**YOUR TASK:** Data follows below. Repeat exactly the lines between the line holding "Toggle favorite star for 掴めない幻想3" and the line holding "Click the Mode/Topic button", inclusive, and nothing more; drop pictures.

**GIVEN RECORDS:**
--- START ---
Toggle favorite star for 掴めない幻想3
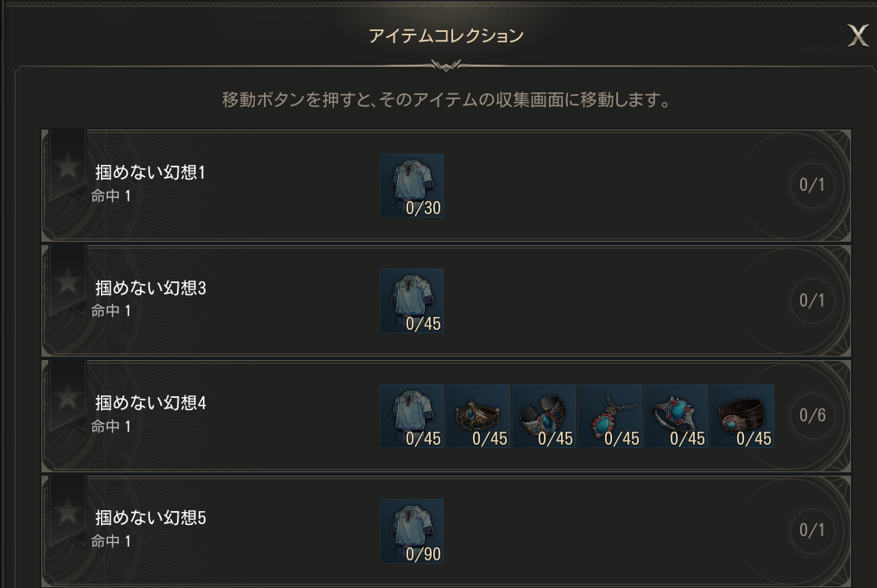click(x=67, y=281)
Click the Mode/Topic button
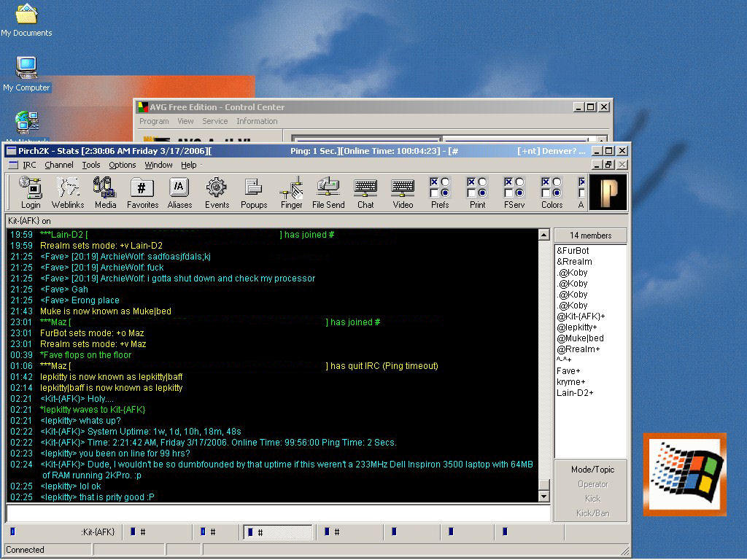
--- END ---
--- START ---
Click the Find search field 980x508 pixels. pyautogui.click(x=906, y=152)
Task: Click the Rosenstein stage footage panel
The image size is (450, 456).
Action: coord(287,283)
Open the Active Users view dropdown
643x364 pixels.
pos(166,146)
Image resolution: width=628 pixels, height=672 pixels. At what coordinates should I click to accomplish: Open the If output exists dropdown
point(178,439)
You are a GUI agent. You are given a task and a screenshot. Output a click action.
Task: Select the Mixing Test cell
--- END ---
**TASK SOLUTION:**
Toggle favorite star for 掴めない幻想3
click(x=67, y=281)
Click the Mode/Topic button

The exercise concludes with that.